Een inschrijver die het niet eens met de gunningsbeslissing moet binnen de Alcateltermijn een kort geding aanhangig maken. De inschrijver moet daartoe een inleidende dagvaarding uitbrengen waarin zij zowel haar eis als de gronden vermeld. Het niet voldoen aan dat vereiste kan de inschrijver duur komen te staan.
De dagvaarding van eiseres in deze kwestie was uiterst summier en bestond enkel uit stellingen die op geen enkele wijze – ook niet aan de hand van producties – nader worden toegelicht. Ondanks verzoeken van de aanbestedende dienst en de tussenkomende partijen weigert Eiseres lange tijd haar gronden te onderbouwen of producties over te leggen. Vier dagen voor de mondelinge behandeling dient Eiseres alsnog een uitgebreide akte met producties in, waarin zij haar bezwaren tegen de gunningsbeslissingen alsnog onderbouwt.

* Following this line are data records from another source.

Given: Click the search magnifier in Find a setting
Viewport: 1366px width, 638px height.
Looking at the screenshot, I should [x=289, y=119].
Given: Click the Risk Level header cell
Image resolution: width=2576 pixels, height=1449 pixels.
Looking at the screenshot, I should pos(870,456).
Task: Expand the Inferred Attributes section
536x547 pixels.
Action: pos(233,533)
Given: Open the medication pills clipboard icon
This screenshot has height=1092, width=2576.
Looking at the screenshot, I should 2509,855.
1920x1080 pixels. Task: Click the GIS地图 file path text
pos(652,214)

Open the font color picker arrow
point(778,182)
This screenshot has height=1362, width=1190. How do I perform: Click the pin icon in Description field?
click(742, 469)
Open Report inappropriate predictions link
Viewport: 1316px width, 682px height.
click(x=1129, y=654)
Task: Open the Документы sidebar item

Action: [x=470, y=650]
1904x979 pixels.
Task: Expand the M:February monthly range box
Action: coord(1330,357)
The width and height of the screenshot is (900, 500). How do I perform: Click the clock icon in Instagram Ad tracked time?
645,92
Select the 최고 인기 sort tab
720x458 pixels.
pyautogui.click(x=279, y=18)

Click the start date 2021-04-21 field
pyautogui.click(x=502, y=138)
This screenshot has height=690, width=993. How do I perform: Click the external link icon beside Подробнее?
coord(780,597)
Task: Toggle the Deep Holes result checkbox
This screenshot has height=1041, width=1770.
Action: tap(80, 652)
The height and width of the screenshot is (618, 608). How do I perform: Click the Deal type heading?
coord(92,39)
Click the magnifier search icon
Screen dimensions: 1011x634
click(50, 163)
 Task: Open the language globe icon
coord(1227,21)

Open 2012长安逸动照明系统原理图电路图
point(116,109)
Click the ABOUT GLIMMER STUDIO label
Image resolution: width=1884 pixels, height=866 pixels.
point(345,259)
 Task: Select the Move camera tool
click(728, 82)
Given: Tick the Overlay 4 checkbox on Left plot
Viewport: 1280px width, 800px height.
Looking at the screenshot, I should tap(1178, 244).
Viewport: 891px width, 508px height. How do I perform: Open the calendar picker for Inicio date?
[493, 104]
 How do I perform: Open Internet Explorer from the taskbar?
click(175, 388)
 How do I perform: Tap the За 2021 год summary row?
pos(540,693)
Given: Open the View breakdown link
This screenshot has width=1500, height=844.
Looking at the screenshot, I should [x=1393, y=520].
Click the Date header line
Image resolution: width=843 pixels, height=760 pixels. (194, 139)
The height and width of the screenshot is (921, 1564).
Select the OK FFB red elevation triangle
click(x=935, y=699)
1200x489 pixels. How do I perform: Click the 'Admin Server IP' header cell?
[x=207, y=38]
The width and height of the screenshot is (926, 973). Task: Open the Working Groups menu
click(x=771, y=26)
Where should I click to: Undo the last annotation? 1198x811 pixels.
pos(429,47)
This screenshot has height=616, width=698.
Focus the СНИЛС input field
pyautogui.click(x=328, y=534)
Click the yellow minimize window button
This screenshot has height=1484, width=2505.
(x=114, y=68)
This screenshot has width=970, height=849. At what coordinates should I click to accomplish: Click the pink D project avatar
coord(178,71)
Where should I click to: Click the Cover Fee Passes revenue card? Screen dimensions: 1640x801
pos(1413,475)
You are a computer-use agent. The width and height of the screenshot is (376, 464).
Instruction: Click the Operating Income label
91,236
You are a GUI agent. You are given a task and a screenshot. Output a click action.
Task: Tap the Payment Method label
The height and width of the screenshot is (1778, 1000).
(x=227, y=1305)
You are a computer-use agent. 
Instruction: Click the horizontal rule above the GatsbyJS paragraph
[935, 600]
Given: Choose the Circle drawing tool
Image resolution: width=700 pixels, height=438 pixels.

De aanbestedende dienst en de twee tussenkomende partijen hebben vervolgens als primair verweer aangevoerd dat de dagvaarding van Eiseres nietig is, omdat de dagvaarding niet de eis en de gronden daarvan vermeld zoals verplicht is gesteld in artikel 111 lid 2 sub d Wetboek van Burgerlijke Rechtsvordering. Daarnaast is betoogd dat de laattijdig ingediende akte – waarin de gronden van de eis uiteen worden gezet – gepasseerd moet worden wegens strijd met de goede procesorde.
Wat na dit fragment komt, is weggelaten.